Tuesday, December 16, 2008

"Justice Ought Not To Be Based On Tight Money." I Disagree

Like everywhere, Florida is going through a crisis in court funding. It's everywhere. The judiciary, prosecutors, public defenders, law enforcement.

It's terrible and great at the same time.

When there's tons of money, people come up with too many ideas.
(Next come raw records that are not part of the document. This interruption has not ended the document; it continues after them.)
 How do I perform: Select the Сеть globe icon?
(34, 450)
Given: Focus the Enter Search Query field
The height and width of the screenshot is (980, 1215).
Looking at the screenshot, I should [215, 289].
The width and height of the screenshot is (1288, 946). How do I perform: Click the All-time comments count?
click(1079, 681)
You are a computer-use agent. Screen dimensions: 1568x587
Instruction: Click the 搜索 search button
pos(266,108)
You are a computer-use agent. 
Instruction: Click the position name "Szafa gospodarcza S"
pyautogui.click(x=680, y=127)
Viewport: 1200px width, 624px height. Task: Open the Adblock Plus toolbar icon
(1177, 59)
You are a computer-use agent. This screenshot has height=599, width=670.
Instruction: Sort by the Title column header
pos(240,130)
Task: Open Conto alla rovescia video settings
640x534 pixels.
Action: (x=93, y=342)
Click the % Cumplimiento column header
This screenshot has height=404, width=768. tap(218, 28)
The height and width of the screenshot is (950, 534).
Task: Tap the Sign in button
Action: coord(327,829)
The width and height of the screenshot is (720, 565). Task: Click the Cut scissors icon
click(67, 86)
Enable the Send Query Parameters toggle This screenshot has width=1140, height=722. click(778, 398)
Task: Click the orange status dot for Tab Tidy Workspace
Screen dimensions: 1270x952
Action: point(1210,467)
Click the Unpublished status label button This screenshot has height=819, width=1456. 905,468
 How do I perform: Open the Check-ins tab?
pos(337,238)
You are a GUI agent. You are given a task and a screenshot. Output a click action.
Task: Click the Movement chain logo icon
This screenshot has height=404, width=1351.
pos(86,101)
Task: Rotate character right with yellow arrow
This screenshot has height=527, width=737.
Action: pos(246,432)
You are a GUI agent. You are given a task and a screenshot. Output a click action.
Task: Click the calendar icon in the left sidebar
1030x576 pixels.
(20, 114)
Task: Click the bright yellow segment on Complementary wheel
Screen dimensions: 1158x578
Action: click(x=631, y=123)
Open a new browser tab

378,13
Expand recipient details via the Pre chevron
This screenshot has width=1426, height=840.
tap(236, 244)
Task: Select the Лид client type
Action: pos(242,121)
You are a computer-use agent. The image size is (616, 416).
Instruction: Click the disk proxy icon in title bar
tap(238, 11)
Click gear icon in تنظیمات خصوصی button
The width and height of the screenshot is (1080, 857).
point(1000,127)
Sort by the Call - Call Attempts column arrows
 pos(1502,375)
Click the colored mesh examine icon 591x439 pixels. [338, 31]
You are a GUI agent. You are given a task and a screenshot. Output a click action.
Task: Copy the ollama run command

Stupid ideas, like more minimum mandatories, more prosecutions of crimes that no one really cares about, more prisons to house more drug offenders that need help we "can't afford."

When there's less money, we think of ways to "cut," and "streamline." We consider not prosecuting certain crimes, not arresting every single person who commits a "nuisance" crime, not sitting behind trees and stopping cars and conducting "consensual" searches.

When money's tight we hear things like:

“We are being driven by monetary considerations in everything we do and I do not like it one bit.” Eighth Circuit State Attorney Bill Cervone.

"Justice ought not to be based on tight money." Second Circuit State Attorney Willie Meggs

Now my disagreement with these two quotes above is obviously due to my "desire to see the system collapse and criminal defendants run rampant in the streets."

Wrong. I don't want the system to collapse, just shrink.

I don't want the lack of money to cause cases against violent criminals to collapse, and I don't want the fairness of the system to be compromised due to a lack of money. Particularly, I want good prosecutors and good public defenders to remain in their offices and be paid a fair wage.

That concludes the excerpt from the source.